§ **TEXT PASSAGE**:
====
Since the assignor does not provide any construction service to the assignee, Entry 5(b) of Schedule II is not attracted. The transaction is, in substance, a transfer of an actionable claim or an interest in immovable property — both of which are outside the scope of GST.

3.3 The GST Registration Question — A Frequently Misunderstood Point

A question that often arises in practice is: "If the person assigning the booking rights already has a GST registration for their other business (which is unrelated to real estate), does that registration pull this assignment transaction into the GST net?"

The answer is an unequivocal No, and the reasons are as follows.

GST registration does not create a taxable supply. Registration under the CGST Act is a compliance mechanism, not a charging mechanism. The charging section is Section 9, read with Section 7. Section 9 levies tax on "supply" as defined under Section 7. As established above, the assignment of booking rights (without a construction obligation) is not a "supply" within the meaning of Section 7 read with Schedule III Entry 5. The existence of a GST registration does not convert a non-taxable transaction into a taxable one.

The nature of the transaction is determinative, not the identity or registration status of the supplier. The GST Act taxes the transaction, not the person. A registered person can enter into transactions that are outside the scope of GST — for instance, sale of their own residential property, or receipt of salary income. The registration does not render those transactions taxable.
====
§ **MATERIAL SHOWN**:
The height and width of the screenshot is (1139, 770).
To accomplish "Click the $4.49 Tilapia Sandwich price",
====
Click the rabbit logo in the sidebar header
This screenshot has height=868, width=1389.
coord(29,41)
====
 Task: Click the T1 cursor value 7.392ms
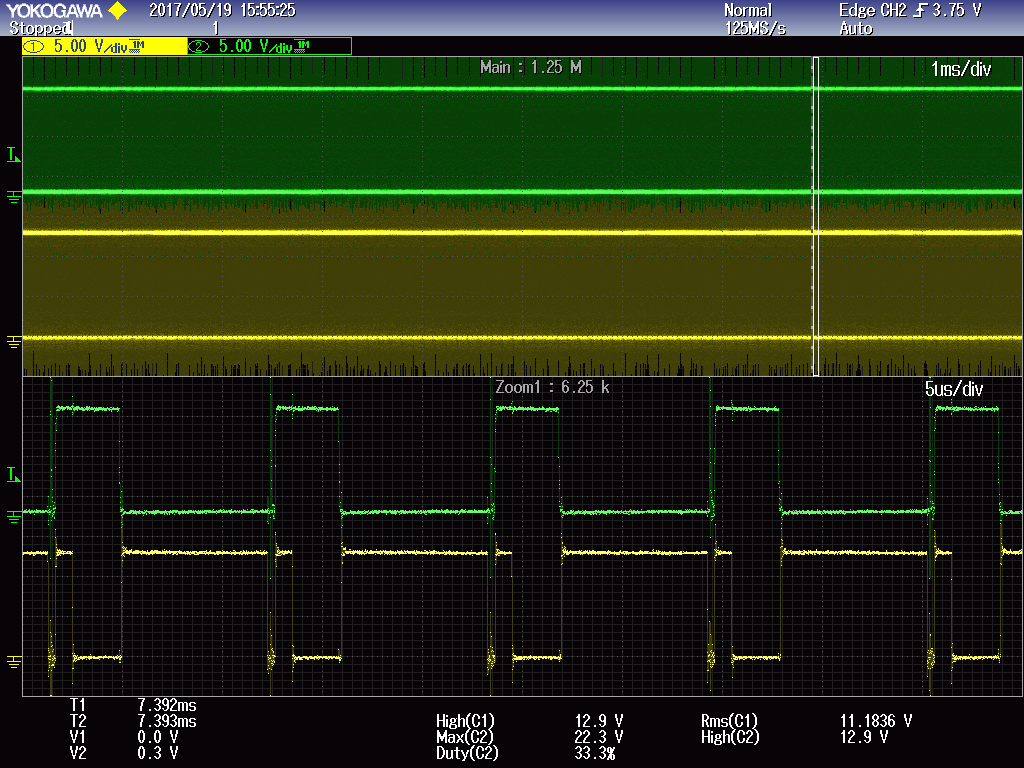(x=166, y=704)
====
§ **EXERCISE TASKS**:
(1) List every statutory provision (sections, schedules and entries) that the passage on GST and the assignment of booking rights cites.
(2) According to the passage on GST and the assignment of booking rights, which section is the charging section?

§ **SOLUTION SET**:
(1)
- Entry 5(b) of Schedule II
- Section 9
- Section 7
- Schedule III Entry 5

(2) Section 9, read with Section 7.